Aigen unveils Element gen3 solar-powered weeding robot with 3× throughput
The third-generation autonomous weeder doubles row coverage and adds real-time weed-species identification, signaling a shift from pilot to production-scale deployment.
· Robotics · North America · 5 min
Aigen has launched the Element gen3, a fully solar-powered weeding robot that triples per-acre throughput compared to the gen2 released last year. The robot now covers 24-inch and 30-inch row spacings simultaneously and integrates an on-device vision model that classifies 47 weed species in real time, enabling species-specific mechanical removal.
The launch comes alongside a fleet deal with Bowles Farming Company, which will deploy 40 units across 12,000 acres in California's Central Valley during the 2026 growing season. Bowles reports a 68% reduction in herbicide costs during a two-season gen2 pilot.
From a technology standpoint, the gen3 swaps the previous NVIDIA Jetson compute module for a custom RISC-V edge chip co-developed with SiFive, reducing power consumption by 55% and allowing continuous 18-hour operation even under overcast skies.

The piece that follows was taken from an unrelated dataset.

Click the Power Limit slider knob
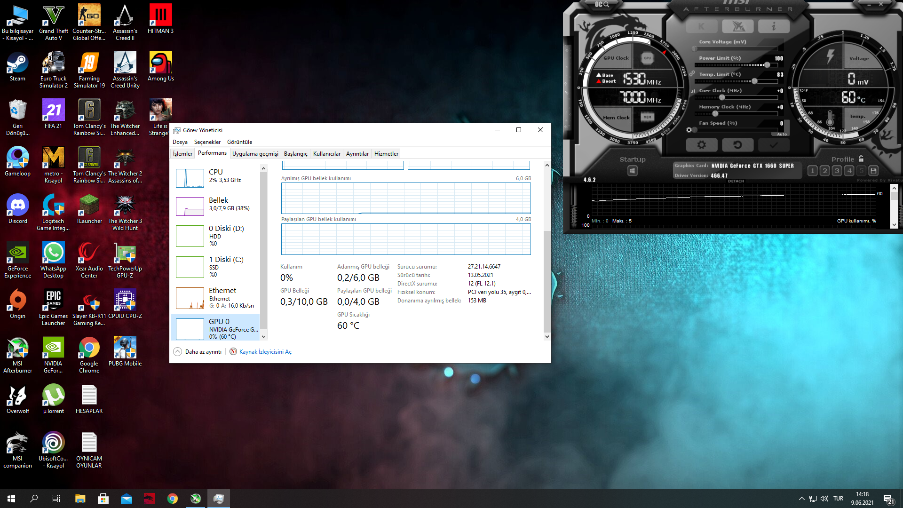Viewport: 903px width, 508px height. click(x=767, y=65)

Solar panel efficiency gains from a perovskite-silicon tandem cell push energy capture to 28.4%.
The competitive landscape is tightening: Carbon Robotics, FarmWise (now part of AGCO), and Naïo Technologies all shipped production units in 2025. What sets Aigen apart is the fully off-grid architecture - no diesel, no battery swap logistics, no charging infrastructure. For large broadacre operations, that removes the single biggest bottleneck to fleet scaling.
Aigen has raised $68M to date and signals a Series C in Q3 2026 to fund European expansion and a new orchard-specific platform. The unit economics are compelling: at $185/acre/season for a service contract, payback sits below two seasons for most row-crop growers.